What do you mean by markets breaking? If we're just talking about price action breaking downward in a big way, like 30% from here- I'd say anything is fair game, despite how clear they've made it that inflation is the number one priority over employment. I'd imagine that would get tested if we saw some crazy collapse that is market-breaking. But I think they're doing a great job of walking it down, burying the lead and dragging it out as much as possible expectations-wise. I would be very surprised to see SPX levels in the 2000s and would go permabull if that came to pass, probably 70/30 SPY/IWM. Due to how they and the market has been walking it down (aside from this week), I'd expect another big commodities run would have already taken place by that time. But commodities isn't my expertise. I'm just thinking about typical market cycle length.
Y'all think IWM a good etf to go long on? Once things get better, small caps will likely lead the way, no? Granted, I don't think that will be anytime soon, but if I start to dca into IWM over the next 12 months, I'd imagine I'd be fine.
Volume is anemic today and I don’t yet see any reason to enter calls or long shares. That being said, I can’t justify puts here, we’re just so wildly overextended, it feels like complete gambling to bet on *another* leg lower. Currently bagholding some IWM calls and sitting on all cash in my trading port.

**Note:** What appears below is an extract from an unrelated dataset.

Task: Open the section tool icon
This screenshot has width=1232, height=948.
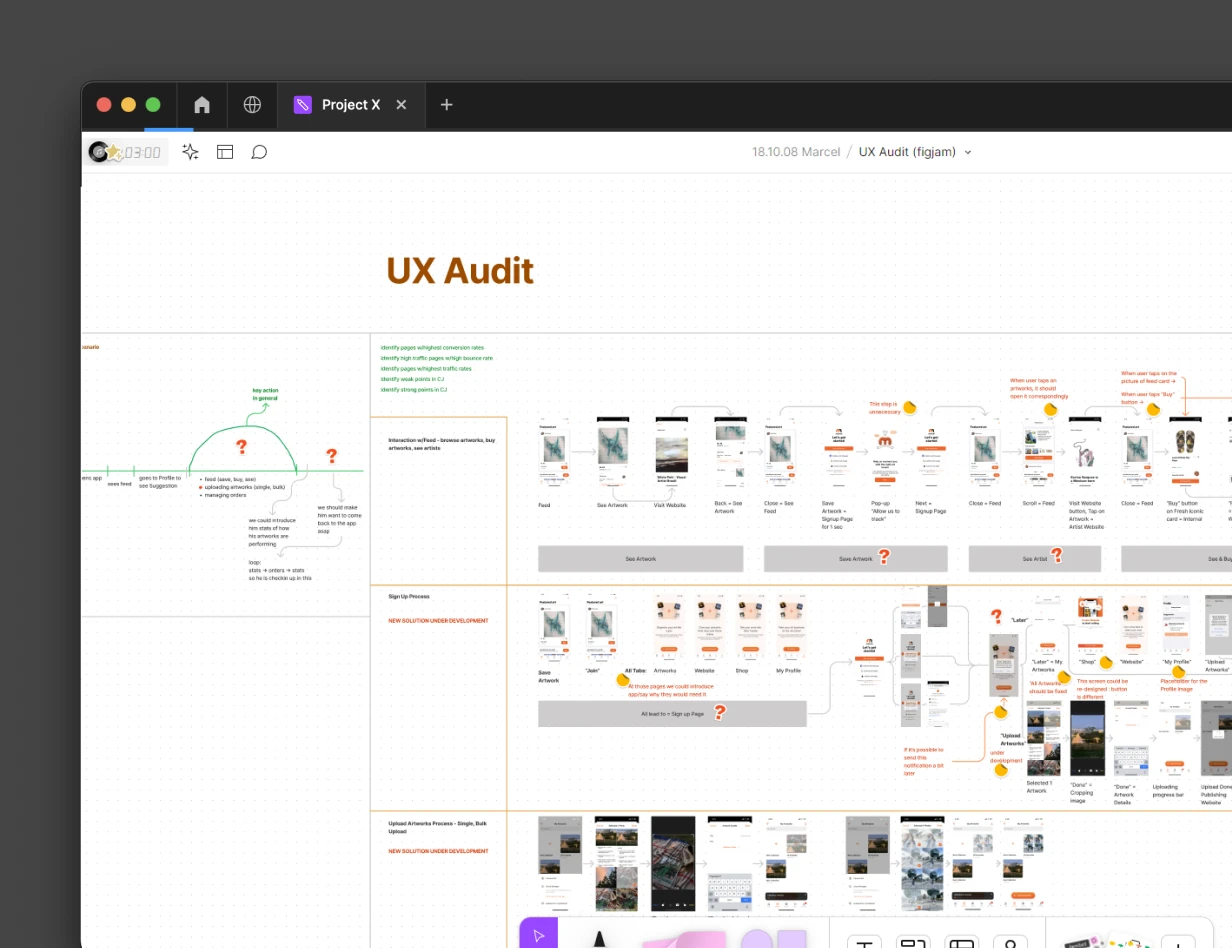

Best day since the GME days on my puts today. Sold out of everything but 150 IWM Sept $170s. My gut tells me given the negativity, PPI is positively received tomorrow and whatever the Fed does won't be as bad as feared. Think we bounce, VIX deflates and I'll reload. Still think consumers using cards to stay afloat and the incoming defaults this fall aren't priced in yet, so planning to leg into longer puts on lower income credit names like DFS/COF and AXP as expanded Apple Pay is going to eat their lunch. Still think we have another 30% down to go between now and January.